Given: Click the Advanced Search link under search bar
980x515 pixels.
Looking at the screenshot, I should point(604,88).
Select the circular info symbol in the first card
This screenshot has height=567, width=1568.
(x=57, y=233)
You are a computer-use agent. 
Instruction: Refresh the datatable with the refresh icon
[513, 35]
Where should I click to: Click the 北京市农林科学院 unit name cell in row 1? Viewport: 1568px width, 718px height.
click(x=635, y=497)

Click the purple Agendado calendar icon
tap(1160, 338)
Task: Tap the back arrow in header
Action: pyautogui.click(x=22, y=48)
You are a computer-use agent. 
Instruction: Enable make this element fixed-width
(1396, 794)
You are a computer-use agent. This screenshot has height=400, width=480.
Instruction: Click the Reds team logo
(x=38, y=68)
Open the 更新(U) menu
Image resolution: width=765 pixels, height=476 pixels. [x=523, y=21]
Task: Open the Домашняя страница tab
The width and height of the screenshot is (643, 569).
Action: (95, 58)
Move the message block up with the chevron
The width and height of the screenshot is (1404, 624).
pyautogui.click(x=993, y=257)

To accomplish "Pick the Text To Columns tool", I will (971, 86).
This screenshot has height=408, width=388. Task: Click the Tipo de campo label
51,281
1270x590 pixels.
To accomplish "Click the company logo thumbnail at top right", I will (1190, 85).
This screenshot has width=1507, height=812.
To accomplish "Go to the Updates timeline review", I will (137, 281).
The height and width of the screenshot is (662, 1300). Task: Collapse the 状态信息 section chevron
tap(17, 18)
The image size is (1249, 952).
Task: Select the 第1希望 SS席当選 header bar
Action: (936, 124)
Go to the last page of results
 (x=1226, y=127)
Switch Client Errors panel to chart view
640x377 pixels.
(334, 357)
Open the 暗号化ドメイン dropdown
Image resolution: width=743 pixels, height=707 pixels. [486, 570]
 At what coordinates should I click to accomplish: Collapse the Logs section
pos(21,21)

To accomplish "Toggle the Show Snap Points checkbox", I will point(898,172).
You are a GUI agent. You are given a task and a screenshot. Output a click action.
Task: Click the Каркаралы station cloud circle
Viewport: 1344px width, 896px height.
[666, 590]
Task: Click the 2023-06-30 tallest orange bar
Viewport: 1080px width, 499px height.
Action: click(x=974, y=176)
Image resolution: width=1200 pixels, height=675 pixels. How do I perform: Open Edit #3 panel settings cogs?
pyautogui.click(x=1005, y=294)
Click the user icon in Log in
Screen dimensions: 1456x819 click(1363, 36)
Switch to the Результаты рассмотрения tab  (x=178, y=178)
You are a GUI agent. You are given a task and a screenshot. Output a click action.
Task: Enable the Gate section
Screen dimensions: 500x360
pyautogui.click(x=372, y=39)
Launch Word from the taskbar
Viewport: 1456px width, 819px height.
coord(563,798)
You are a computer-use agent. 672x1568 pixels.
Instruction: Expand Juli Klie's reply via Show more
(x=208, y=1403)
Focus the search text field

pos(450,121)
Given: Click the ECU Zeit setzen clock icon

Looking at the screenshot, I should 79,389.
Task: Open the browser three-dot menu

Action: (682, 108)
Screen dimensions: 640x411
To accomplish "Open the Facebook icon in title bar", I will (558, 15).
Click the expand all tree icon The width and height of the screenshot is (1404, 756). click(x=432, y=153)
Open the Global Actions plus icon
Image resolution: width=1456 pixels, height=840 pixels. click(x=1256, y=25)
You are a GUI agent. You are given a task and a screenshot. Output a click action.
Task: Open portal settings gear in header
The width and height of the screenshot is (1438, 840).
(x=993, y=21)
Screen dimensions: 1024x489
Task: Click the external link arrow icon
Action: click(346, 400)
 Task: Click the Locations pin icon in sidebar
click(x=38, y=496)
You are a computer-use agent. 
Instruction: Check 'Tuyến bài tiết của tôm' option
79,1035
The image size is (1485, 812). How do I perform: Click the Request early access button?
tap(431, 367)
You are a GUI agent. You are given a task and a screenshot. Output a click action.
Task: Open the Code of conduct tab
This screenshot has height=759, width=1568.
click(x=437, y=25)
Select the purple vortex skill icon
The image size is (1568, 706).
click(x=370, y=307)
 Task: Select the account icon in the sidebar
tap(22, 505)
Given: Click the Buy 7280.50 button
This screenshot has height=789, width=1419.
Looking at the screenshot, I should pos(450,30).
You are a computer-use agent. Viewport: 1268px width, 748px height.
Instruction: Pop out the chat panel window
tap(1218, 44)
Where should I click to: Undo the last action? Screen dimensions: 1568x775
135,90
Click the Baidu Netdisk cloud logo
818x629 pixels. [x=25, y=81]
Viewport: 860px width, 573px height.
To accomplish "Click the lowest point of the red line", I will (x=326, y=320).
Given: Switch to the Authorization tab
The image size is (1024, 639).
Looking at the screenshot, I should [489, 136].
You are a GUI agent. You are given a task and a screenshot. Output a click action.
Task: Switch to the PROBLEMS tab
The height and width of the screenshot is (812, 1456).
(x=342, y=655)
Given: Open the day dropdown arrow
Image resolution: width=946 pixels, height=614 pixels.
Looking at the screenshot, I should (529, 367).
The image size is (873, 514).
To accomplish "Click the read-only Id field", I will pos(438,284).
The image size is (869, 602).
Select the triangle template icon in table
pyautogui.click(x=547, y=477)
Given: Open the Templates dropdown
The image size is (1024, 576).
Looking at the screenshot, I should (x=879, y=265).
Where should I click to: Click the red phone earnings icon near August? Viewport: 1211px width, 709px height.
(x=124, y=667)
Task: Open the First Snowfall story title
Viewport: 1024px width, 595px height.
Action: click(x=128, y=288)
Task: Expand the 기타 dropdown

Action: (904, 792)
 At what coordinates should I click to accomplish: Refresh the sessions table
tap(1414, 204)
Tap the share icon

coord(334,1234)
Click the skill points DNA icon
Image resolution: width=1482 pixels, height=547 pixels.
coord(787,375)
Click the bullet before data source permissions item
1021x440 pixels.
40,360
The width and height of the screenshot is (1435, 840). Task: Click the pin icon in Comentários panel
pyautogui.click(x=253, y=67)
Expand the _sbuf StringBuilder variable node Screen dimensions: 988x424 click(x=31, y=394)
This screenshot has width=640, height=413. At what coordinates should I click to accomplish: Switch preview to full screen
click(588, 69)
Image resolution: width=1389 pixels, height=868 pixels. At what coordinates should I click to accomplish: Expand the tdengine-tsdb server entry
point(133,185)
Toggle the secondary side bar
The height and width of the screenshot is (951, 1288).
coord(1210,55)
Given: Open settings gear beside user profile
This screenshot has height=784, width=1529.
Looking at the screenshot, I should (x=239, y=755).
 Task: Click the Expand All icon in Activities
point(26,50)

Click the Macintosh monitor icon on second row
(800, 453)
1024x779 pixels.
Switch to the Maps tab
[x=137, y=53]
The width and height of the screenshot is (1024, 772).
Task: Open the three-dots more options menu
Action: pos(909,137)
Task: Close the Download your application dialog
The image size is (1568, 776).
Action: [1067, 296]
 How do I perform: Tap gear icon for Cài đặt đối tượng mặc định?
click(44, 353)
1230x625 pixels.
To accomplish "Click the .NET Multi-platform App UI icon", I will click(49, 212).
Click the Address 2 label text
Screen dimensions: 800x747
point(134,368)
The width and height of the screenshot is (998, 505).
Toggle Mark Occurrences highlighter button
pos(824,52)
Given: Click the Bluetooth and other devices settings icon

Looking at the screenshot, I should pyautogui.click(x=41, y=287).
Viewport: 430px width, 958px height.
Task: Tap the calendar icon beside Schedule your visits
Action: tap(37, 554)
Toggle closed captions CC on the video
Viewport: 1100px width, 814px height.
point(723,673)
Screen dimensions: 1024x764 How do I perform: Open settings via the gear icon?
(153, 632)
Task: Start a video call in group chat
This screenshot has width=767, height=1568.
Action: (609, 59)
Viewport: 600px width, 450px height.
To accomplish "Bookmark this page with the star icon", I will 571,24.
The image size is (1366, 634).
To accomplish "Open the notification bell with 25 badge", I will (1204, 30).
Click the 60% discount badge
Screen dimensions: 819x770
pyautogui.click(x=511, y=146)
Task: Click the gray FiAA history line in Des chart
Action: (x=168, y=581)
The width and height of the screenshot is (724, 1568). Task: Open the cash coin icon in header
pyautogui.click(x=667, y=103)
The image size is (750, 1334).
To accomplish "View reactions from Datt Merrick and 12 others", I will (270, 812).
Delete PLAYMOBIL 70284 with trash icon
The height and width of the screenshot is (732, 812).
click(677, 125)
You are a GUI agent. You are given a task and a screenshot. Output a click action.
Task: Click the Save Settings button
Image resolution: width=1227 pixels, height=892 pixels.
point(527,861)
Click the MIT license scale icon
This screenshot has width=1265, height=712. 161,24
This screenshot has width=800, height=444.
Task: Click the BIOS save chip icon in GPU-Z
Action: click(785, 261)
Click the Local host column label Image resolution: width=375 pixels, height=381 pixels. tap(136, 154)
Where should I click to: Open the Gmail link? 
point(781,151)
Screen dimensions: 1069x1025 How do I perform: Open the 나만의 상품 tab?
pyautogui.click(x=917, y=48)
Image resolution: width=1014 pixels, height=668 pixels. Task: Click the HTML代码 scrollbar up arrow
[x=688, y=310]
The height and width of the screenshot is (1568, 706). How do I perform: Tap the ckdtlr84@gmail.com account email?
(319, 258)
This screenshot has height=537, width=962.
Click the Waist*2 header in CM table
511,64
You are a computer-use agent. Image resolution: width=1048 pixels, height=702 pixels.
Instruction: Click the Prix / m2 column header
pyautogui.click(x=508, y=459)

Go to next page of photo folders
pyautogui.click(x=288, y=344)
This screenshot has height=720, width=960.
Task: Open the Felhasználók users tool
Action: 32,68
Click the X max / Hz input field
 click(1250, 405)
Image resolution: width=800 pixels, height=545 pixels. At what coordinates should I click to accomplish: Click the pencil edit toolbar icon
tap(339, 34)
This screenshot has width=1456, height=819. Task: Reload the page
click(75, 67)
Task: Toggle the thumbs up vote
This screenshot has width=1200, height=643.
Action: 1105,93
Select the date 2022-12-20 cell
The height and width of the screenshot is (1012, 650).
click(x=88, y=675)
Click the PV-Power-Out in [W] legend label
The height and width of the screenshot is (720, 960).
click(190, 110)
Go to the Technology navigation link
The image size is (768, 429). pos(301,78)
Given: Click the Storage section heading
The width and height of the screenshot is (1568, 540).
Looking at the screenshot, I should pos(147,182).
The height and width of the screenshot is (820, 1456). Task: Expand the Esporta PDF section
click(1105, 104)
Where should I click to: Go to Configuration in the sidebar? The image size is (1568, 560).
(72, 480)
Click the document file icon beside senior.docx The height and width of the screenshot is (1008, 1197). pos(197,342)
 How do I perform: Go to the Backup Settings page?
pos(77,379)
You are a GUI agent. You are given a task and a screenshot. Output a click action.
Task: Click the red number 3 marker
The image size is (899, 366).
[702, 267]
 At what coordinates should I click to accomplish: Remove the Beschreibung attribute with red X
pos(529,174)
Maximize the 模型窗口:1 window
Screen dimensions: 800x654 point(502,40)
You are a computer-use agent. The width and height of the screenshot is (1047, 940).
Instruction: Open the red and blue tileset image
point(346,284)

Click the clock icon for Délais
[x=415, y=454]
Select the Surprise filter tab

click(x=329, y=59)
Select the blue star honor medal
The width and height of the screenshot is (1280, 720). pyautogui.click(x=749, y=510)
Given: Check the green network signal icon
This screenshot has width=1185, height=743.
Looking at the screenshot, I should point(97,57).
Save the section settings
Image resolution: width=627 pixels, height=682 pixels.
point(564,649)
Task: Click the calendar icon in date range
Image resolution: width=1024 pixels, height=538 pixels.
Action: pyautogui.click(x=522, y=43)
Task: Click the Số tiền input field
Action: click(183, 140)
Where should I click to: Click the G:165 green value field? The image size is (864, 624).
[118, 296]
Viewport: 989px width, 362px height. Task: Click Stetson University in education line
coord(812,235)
^^^^^^^^^^^^^^^^
* What the task requires *
Copy the records above word for word, beginning at the line that contains "Task: Start a video call in group chat" and ending after the line that contains "pyautogui.click(x=508, y=459)".

* Response for this exercise *
Task: Start a video call in group chat
This screenshot has width=767, height=1568.
Action: (609, 59)
Viewport: 600px width, 450px height.
To accomplish "Bookmark this page with the star icon", I will 571,24.
The image size is (1366, 634).
To accomplish "Open the notification bell with 25 badge", I will (1204, 30).
Click the 60% discount badge
Screen dimensions: 819x770
pyautogui.click(x=511, y=146)
Task: Click the gray FiAA history line in Des chart
Action: (x=168, y=581)
The width and height of the screenshot is (724, 1568). Task: Open the cash coin icon in header
pyautogui.click(x=667, y=103)
The image size is (750, 1334).
To accomplish "View reactions from Datt Merrick and 12 others", I will (270, 812).
Delete PLAYMOBIL 70284 with trash icon
The height and width of the screenshot is (732, 812).
click(677, 125)
You are a GUI agent. You are given a task and a screenshot. Output a click action.
Task: Click the Save Settings button
Image resolution: width=1227 pixels, height=892 pixels.
point(527,861)
Click the MIT license scale icon
This screenshot has width=1265, height=712. 161,24
This screenshot has width=800, height=444.
Task: Click the BIOS save chip icon in GPU-Z
Action: click(785, 261)
Click the Local host column label Image resolution: width=375 pixels, height=381 pixels. tap(136, 154)
Where should I click to: Open the Gmail link? 
point(781,151)
Screen dimensions: 1069x1025 How do I perform: Open the 나만의 상품 tab?
pyautogui.click(x=917, y=48)
Image resolution: width=1014 pixels, height=668 pixels. Task: Click the HTML代码 scrollbar up arrow
[x=688, y=310]
The height and width of the screenshot is (1568, 706). How do I perform: Tap the ckdtlr84@gmail.com account email?
(319, 258)
This screenshot has height=537, width=962.
Click the Waist*2 header in CM table
511,64
You are a computer-use agent. Image resolution: width=1048 pixels, height=702 pixels.
Instruction: Click the Prix / m2 column header
pyautogui.click(x=508, y=459)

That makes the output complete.